SOURCE MATERIAL start
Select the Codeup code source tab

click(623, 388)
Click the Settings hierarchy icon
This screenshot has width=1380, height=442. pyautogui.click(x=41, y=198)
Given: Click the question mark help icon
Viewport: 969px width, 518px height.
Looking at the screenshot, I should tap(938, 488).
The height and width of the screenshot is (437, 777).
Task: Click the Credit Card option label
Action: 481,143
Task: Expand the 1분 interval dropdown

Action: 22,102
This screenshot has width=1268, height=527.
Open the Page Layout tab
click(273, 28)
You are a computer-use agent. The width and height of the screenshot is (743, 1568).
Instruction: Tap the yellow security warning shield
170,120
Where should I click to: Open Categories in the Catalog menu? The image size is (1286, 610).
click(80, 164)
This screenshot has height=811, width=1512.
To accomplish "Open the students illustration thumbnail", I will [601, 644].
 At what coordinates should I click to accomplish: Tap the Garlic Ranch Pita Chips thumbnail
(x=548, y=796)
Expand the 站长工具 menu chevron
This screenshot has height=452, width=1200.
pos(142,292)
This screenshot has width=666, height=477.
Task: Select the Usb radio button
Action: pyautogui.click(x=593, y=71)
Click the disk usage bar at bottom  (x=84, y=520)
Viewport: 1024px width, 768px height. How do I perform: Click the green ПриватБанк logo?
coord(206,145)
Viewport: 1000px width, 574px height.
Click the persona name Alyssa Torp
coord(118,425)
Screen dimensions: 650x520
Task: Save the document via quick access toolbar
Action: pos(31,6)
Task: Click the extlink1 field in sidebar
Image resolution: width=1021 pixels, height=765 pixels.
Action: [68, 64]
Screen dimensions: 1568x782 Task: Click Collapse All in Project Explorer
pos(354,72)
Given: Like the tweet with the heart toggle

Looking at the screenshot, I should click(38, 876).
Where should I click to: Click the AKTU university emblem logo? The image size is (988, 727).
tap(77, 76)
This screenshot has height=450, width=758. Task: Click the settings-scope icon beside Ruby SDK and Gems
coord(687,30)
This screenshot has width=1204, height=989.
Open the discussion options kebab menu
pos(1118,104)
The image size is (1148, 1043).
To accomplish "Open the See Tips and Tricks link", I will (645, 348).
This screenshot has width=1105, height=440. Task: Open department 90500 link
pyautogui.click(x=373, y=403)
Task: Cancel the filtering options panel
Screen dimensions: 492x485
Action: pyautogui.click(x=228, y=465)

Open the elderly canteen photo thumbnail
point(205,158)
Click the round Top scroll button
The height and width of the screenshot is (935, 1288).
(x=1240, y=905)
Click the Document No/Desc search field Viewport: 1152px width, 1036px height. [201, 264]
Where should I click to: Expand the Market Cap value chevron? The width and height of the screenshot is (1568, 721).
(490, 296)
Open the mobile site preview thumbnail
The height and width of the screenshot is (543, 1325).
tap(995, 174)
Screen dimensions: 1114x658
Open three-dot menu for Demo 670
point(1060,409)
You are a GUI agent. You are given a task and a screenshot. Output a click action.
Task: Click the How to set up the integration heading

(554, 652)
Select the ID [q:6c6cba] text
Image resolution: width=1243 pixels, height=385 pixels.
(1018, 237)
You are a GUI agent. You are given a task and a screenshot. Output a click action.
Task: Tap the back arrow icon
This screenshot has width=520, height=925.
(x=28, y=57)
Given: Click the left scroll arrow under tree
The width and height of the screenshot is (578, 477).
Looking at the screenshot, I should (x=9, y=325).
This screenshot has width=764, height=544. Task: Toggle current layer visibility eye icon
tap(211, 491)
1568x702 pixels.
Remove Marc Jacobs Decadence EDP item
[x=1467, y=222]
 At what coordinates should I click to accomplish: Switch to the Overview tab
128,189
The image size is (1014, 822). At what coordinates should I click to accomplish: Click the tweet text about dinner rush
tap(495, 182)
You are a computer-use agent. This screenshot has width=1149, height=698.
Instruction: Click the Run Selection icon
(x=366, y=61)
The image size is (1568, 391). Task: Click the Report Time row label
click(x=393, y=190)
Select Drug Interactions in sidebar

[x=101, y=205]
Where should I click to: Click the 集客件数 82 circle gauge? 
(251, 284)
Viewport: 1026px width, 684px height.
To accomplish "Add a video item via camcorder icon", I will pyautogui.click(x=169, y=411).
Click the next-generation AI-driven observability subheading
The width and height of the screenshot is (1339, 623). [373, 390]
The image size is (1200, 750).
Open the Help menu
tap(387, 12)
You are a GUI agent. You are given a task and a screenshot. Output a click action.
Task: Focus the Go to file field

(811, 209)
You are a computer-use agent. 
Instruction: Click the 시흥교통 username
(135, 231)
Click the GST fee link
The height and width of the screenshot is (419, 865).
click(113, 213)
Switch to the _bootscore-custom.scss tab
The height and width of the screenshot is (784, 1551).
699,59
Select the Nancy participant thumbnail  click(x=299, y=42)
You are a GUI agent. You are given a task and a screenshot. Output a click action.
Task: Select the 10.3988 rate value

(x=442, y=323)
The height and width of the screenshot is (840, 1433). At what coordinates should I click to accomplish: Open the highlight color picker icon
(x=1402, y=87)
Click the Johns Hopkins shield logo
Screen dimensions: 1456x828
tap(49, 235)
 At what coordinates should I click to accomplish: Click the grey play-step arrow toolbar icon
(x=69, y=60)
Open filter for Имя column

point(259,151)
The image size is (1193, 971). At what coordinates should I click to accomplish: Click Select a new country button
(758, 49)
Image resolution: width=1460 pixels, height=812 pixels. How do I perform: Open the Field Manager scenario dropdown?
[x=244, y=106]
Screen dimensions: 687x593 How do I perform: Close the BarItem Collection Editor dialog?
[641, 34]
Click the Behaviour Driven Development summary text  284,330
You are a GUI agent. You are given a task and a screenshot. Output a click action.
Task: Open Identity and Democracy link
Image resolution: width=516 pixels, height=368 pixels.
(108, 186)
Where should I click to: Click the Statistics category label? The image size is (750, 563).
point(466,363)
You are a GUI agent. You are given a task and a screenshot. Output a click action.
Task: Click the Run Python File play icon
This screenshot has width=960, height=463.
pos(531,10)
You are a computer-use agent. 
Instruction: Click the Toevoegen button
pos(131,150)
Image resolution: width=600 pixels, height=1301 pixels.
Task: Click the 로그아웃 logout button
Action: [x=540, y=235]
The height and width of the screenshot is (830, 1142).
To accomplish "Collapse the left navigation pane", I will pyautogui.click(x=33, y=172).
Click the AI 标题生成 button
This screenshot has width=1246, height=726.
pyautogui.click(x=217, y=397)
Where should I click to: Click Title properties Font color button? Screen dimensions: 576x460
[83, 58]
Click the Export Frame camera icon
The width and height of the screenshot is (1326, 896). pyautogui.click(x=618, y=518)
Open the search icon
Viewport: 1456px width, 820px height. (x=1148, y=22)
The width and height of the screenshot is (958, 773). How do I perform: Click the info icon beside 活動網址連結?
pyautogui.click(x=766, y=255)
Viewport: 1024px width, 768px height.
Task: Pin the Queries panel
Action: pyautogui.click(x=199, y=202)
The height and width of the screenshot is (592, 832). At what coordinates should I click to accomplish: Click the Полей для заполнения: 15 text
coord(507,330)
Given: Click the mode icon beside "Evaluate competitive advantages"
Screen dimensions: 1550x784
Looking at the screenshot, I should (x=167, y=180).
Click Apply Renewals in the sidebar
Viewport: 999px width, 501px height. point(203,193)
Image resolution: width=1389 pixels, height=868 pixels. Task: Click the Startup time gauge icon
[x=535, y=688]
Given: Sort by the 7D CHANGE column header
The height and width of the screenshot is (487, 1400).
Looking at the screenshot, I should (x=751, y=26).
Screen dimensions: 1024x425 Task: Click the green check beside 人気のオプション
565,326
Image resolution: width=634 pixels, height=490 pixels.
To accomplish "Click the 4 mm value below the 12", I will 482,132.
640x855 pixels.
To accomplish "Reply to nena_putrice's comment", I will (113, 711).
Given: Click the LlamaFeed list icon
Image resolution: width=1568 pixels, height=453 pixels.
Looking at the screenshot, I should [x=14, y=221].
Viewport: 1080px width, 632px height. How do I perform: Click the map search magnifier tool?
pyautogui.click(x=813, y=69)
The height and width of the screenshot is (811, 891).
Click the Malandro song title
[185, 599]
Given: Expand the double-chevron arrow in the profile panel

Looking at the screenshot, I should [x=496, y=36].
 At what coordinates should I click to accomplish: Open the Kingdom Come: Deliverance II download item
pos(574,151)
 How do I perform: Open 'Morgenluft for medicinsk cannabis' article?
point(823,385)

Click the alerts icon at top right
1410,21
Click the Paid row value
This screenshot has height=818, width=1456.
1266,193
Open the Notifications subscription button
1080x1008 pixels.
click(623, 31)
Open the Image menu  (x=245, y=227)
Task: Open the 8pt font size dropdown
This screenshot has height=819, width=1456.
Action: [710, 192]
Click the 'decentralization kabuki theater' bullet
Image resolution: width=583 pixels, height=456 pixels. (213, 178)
SOURCE MATERIAL end
### [STATED GOAL]
Rewrite the records from the line with "This screenshot has width=1204, height=989." up to and including the line with "will (645, 348).", keeping the requests, and scale every coordinate in the answers by 2.4, rounding to whole numbers with halves rounded up.

### [SOLUTION TO THIS EXERCISE]
This screenshot has width=1204, height=989.
Open the discussion options kebab menu
pos(2683,250)
The image size is (1148, 1043).
To accomplish "Open the See Tips and Tricks link", I will (1548, 835).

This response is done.